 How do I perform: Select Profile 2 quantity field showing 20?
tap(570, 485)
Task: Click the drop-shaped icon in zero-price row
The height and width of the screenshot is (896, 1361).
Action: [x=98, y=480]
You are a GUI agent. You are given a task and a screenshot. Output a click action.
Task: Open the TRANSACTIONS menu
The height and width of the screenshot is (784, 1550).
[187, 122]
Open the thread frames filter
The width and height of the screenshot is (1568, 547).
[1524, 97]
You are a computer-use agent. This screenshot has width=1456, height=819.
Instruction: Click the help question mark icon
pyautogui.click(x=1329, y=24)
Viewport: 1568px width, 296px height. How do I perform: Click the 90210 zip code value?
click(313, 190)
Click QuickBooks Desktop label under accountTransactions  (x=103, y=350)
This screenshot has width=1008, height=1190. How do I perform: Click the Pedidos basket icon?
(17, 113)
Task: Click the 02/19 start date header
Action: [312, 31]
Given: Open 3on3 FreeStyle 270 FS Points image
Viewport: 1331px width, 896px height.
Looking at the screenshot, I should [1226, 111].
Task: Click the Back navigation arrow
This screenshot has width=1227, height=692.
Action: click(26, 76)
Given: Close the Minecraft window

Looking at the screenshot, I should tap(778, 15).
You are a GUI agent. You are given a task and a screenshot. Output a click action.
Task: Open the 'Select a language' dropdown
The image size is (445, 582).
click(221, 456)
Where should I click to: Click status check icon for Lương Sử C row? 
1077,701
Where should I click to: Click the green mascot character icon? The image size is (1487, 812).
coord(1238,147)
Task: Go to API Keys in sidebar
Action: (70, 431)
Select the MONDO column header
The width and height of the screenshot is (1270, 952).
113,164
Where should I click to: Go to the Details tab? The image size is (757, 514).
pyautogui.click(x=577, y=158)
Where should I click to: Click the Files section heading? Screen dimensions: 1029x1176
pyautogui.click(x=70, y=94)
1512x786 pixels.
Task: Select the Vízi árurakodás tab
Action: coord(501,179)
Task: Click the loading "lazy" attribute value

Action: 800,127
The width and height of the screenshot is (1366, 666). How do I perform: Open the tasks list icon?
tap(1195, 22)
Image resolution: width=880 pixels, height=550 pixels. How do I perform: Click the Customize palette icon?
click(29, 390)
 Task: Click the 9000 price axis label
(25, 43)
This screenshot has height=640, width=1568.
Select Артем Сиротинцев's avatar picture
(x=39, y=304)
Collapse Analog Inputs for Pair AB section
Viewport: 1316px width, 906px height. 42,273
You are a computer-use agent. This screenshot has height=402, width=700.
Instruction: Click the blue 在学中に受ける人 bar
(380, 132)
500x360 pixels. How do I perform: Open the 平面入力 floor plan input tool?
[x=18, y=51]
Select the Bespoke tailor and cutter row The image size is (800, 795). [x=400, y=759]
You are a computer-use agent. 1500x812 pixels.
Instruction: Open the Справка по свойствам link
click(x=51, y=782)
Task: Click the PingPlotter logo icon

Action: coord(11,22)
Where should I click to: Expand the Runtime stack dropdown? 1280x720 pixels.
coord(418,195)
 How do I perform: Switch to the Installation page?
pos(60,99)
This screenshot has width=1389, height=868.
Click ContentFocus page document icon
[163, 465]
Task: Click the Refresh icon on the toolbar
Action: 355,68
____________________
Can you rewrite all of the items above, changing every "How do I perform:" to "How can I do this:" and leaving everything else as it is?

 How can I do this: Select Profile 2 quantity field showing 20?
tap(570, 485)
Task: Click the drop-shaped icon in zero-price row
The height and width of the screenshot is (896, 1361).
Action: [x=98, y=480]
You are a GUI agent. You are given a task and a screenshot. Output a click action.
Task: Open the TRANSACTIONS menu
The height and width of the screenshot is (784, 1550).
[187, 122]
Open the thread frames filter
The width and height of the screenshot is (1568, 547).
[1524, 97]
You are a computer-use agent. This screenshot has width=1456, height=819.
Instruction: Click the help question mark icon
pyautogui.click(x=1329, y=24)
Viewport: 1568px width, 296px height. How can I do this: Click the 90210 zip code value?
click(313, 190)
Click QuickBooks Desktop label under accountTransactions  (x=103, y=350)
This screenshot has width=1008, height=1190. How can I do this: Click the Pedidos basket icon?
(17, 113)
Task: Click the 02/19 start date header
Action: [312, 31]
Given: Open 3on3 FreeStyle 270 FS Points image
Viewport: 1331px width, 896px height.
Looking at the screenshot, I should [1226, 111].
Task: Click the Back navigation arrow
This screenshot has width=1227, height=692.
Action: click(26, 76)
Given: Close the Minecraft window

Looking at the screenshot, I should tap(778, 15).
You are a GUI agent. You are given a task and a screenshot. Output a click action.
Task: Open the 'Select a language' dropdown
The image size is (445, 582).
click(221, 456)
Where should I click to: Click status check icon for Lương Sử C row? 
1077,701
Where should I click to: Click the green mascot character icon? The image size is (1487, 812).
coord(1238,147)
Task: Go to API Keys in sidebar
Action: (70, 431)
Select the MONDO column header
The width and height of the screenshot is (1270, 952).
113,164
Where should I click to: Go to the Details tab? The image size is (757, 514).
pyautogui.click(x=577, y=158)
Where should I click to: Click the Files section heading? Screen dimensions: 1029x1176
pyautogui.click(x=70, y=94)
1512x786 pixels.
Task: Select the Vízi árurakodás tab
Action: coord(501,179)
Task: Click the loading "lazy" attribute value

Action: 800,127
The width and height of the screenshot is (1366, 666). How can I do this: Open the tasks list icon?
tap(1195, 22)
Image resolution: width=880 pixels, height=550 pixels. How can I do this: Click the Customize palette icon?
click(29, 390)
 Task: Click the 9000 price axis label
(25, 43)
This screenshot has height=640, width=1568.
Select Артем Сиротинцев's avatar picture
(x=39, y=304)
Collapse Analog Inputs for Pair AB section
Viewport: 1316px width, 906px height. 42,273
You are a computer-use agent. This screenshot has height=402, width=700.
Instruction: Click the blue 在学中に受ける人 bar
(380, 132)
500x360 pixels. How can I do this: Open the 平面入力 floor plan input tool?
[x=18, y=51]
Select the Bespoke tailor and cutter row The image size is (800, 795). [x=400, y=759]
You are a computer-use agent. 1500x812 pixels.
Instruction: Open the Справка по свойствам link
click(x=51, y=782)
Task: Click the PingPlotter logo icon

Action: coord(11,22)
Where should I click to: Expand the Runtime stack dropdown? 1280x720 pixels.
coord(418,195)
 How can I do this: Switch to the Installation page?
pos(60,99)
This screenshot has width=1389, height=868.
Click ContentFocus page document icon
[163, 465]
Task: Click the Refresh icon on the toolbar
Action: 355,68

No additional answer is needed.